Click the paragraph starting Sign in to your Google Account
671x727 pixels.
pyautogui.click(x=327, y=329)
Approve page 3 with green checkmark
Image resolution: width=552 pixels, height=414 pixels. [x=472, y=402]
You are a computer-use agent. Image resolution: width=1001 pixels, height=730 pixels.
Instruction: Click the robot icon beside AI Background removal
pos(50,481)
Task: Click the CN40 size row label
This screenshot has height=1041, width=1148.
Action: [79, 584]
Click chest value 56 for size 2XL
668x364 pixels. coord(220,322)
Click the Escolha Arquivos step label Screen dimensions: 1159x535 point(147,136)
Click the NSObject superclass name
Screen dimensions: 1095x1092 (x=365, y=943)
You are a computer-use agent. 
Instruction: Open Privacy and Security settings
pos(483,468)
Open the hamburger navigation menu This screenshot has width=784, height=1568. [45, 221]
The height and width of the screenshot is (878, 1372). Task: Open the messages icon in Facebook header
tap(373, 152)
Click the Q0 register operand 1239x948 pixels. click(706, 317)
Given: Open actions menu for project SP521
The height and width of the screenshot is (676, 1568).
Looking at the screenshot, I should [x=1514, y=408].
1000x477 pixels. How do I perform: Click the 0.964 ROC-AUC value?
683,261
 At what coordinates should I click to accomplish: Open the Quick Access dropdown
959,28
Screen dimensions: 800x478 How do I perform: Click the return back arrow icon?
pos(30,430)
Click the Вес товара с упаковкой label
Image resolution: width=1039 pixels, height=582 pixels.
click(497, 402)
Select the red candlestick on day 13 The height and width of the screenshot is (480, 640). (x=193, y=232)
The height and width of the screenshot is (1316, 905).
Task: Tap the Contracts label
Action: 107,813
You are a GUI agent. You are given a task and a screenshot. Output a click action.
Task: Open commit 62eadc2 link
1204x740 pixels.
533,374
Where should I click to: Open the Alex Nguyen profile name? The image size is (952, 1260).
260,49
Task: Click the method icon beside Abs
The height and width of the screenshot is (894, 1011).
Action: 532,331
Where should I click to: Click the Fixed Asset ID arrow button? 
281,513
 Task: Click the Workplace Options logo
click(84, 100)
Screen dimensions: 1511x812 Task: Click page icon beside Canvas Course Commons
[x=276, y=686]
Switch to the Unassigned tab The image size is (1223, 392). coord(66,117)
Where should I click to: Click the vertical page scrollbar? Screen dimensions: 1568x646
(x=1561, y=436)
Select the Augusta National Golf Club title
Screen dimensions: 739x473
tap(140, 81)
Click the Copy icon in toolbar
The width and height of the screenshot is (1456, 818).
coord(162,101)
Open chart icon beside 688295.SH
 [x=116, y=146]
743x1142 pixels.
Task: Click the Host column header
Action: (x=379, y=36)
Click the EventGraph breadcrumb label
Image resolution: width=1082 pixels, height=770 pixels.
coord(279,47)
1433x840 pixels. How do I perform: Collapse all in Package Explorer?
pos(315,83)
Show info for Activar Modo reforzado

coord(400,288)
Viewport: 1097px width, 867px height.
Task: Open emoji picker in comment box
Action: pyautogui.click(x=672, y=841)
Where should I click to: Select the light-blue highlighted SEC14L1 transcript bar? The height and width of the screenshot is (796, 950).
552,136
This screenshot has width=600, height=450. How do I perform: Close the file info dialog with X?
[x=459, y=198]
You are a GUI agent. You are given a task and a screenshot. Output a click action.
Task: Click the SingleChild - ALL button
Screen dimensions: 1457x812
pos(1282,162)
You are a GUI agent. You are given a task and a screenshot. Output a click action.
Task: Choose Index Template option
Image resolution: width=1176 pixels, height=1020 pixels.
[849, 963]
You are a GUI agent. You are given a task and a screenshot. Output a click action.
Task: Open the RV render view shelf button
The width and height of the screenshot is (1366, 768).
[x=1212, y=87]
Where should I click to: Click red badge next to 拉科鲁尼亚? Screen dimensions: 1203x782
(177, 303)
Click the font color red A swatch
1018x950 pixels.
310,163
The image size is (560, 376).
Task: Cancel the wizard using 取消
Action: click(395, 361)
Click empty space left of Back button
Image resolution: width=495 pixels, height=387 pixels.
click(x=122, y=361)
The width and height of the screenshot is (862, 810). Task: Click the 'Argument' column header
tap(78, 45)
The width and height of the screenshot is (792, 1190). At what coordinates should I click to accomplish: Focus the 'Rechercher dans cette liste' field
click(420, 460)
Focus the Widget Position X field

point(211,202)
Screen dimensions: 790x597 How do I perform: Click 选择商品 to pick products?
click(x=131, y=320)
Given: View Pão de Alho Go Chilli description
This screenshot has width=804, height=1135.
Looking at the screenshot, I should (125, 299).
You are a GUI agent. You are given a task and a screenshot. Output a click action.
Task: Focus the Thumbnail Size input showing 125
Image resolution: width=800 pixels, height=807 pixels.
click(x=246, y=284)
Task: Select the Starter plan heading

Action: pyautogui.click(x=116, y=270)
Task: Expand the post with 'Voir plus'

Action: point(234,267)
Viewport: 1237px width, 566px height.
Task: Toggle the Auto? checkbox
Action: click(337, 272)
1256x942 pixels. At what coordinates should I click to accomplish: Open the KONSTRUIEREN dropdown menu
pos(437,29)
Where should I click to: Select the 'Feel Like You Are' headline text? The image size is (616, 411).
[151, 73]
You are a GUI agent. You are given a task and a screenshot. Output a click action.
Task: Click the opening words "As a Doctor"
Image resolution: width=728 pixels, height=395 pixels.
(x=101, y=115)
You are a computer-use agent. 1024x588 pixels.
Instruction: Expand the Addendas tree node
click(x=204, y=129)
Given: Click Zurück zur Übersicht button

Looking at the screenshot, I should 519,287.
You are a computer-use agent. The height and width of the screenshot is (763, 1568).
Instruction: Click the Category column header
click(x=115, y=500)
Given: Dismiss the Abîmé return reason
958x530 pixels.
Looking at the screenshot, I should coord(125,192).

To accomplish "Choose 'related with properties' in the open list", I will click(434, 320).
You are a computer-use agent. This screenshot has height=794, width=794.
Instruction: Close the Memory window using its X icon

> _DESCRIPTION OF THE TASK_: The response has to give back every record verbatim.

> _RESPONSE_:
Click the paragraph starting Sign in to your Google Account
671x727 pixels.
pyautogui.click(x=327, y=329)
Approve page 3 with green checkmark
Image resolution: width=552 pixels, height=414 pixels. [x=472, y=402]
You are a computer-use agent. Image resolution: width=1001 pixels, height=730 pixels.
Instruction: Click the robot icon beside AI Background removal
pos(50,481)
Task: Click the CN40 size row label
This screenshot has height=1041, width=1148.
Action: [79, 584]
Click chest value 56 for size 2XL
668x364 pixels. coord(220,322)
Click the Escolha Arquivos step label Screen dimensions: 1159x535 point(147,136)
Click the NSObject superclass name
Screen dimensions: 1095x1092 (x=365, y=943)
You are a computer-use agent. 
Instruction: Open Privacy and Security settings
pos(483,468)
Open the hamburger navigation menu This screenshot has width=784, height=1568. [45, 221]
The height and width of the screenshot is (878, 1372). Task: Open the messages icon in Facebook header
tap(373, 152)
Click the Q0 register operand 1239x948 pixels. click(706, 317)
Given: Open actions menu for project SP521
The height and width of the screenshot is (676, 1568).
Looking at the screenshot, I should [x=1514, y=408].
1000x477 pixels. How do I perform: Click the 0.964 ROC-AUC value?
683,261
 At what coordinates should I click to accomplish: Open the Quick Access dropdown
959,28
Screen dimensions: 800x478 How do I perform: Click the return back arrow icon?
pos(30,430)
Click the Вес товара с упаковкой label
Image resolution: width=1039 pixels, height=582 pixels.
click(497, 402)
Select the red candlestick on day 13 The height and width of the screenshot is (480, 640). (x=193, y=232)
The height and width of the screenshot is (1316, 905).
Task: Tap the Contracts label
Action: 107,813
You are a GUI agent. You are given a task and a screenshot. Output a click action.
Task: Open commit 62eadc2 link
1204x740 pixels.
533,374
Where should I click to: Open the Alex Nguyen profile name? The image size is (952, 1260).
260,49
Task: Click the method icon beside Abs
The height and width of the screenshot is (894, 1011).
Action: 532,331
Where should I click to: Click the Fixed Asset ID arrow button? 
281,513
 Task: Click the Workplace Options logo
click(84, 100)
Screen dimensions: 1511x812 Task: Click page icon beside Canvas Course Commons
[x=276, y=686]
Switch to the Unassigned tab The image size is (1223, 392). coord(66,117)
Where should I click to: Click the vertical page scrollbar? Screen dimensions: 1568x646
(x=1561, y=436)
Select the Augusta National Golf Club title
Screen dimensions: 739x473
tap(140, 81)
Click the Copy icon in toolbar
The width and height of the screenshot is (1456, 818).
coord(162,101)
Open chart icon beside 688295.SH
 [x=116, y=146]
743x1142 pixels.
Task: Click the Host column header
Action: (x=379, y=36)
Click the EventGraph breadcrumb label
Image resolution: width=1082 pixels, height=770 pixels.
coord(279,47)
1433x840 pixels. How do I perform: Collapse all in Package Explorer?
pos(315,83)
Show info for Activar Modo reforzado

coord(400,288)
Viewport: 1097px width, 867px height.
Task: Open emoji picker in comment box
Action: pyautogui.click(x=672, y=841)
Where should I click to: Select the light-blue highlighted SEC14L1 transcript bar? The height and width of the screenshot is (796, 950).
552,136
This screenshot has width=600, height=450. How do I perform: Close the file info dialog with X?
[x=459, y=198]
You are a GUI agent. You are given a task and a screenshot. Output a click action.
Task: Click the SingleChild - ALL button
Screen dimensions: 1457x812
pos(1282,162)
You are a GUI agent. You are given a task and a screenshot. Output a click action.
Task: Choose Index Template option
Image resolution: width=1176 pixels, height=1020 pixels.
[849, 963]
You are a GUI agent. You are given a task and a screenshot. Output a click action.
Task: Open the RV render view shelf button
The width and height of the screenshot is (1366, 768).
[x=1212, y=87]
Where should I click to: Click red badge next to 拉科鲁尼亚? Screen dimensions: 1203x782
(177, 303)
Click the font color red A swatch
1018x950 pixels.
310,163
The image size is (560, 376).
Task: Cancel the wizard using 取消
Action: click(395, 361)
Click empty space left of Back button
Image resolution: width=495 pixels, height=387 pixels.
click(x=122, y=361)
The width and height of the screenshot is (862, 810). Task: Click the 'Argument' column header
tap(78, 45)
The width and height of the screenshot is (792, 1190). At what coordinates should I click to accomplish: Focus the 'Rechercher dans cette liste' field
click(420, 460)
Focus the Widget Position X field

point(211,202)
Screen dimensions: 790x597 How do I perform: Click 选择商品 to pick products?
click(x=131, y=320)
Given: View Pão de Alho Go Chilli description
This screenshot has width=804, height=1135.
Looking at the screenshot, I should (125, 299).
You are a GUI agent. You are given a task and a screenshot. Output a click action.
Task: Focus the Thumbnail Size input showing 125
Image resolution: width=800 pixels, height=807 pixels.
click(x=246, y=284)
Task: Select the Starter plan heading

Action: pyautogui.click(x=116, y=270)
Task: Expand the post with 'Voir plus'

Action: point(234,267)
Viewport: 1237px width, 566px height.
Task: Toggle the Auto? checkbox
Action: click(337, 272)
1256x942 pixels. At what coordinates should I click to accomplish: Open the KONSTRUIEREN dropdown menu
pos(437,29)
Where should I click to: Select the 'Feel Like You Are' headline text? The image size is (616, 411).
[151, 73]
You are a GUI agent. You are given a task and a screenshot. Output a click action.
Task: Click the opening words "As a Doctor"
Image resolution: width=728 pixels, height=395 pixels.
(x=101, y=115)
You are a computer-use agent. 1024x588 pixels.
Instruction: Expand the Addendas tree node
click(x=204, y=129)
Given: Click Zurück zur Übersicht button

Looking at the screenshot, I should 519,287.
You are a computer-use agent. The height and width of the screenshot is (763, 1568).
Instruction: Click the Category column header
click(x=115, y=500)
Given: Dismiss the Abîmé return reason
958x530 pixels.
Looking at the screenshot, I should coord(125,192).

To accomplish "Choose 'related with properties' in the open list", I will click(434, 320).
You are a computer-use agent. This screenshot has height=794, width=794.
Instruction: Close the Memory window using its X icon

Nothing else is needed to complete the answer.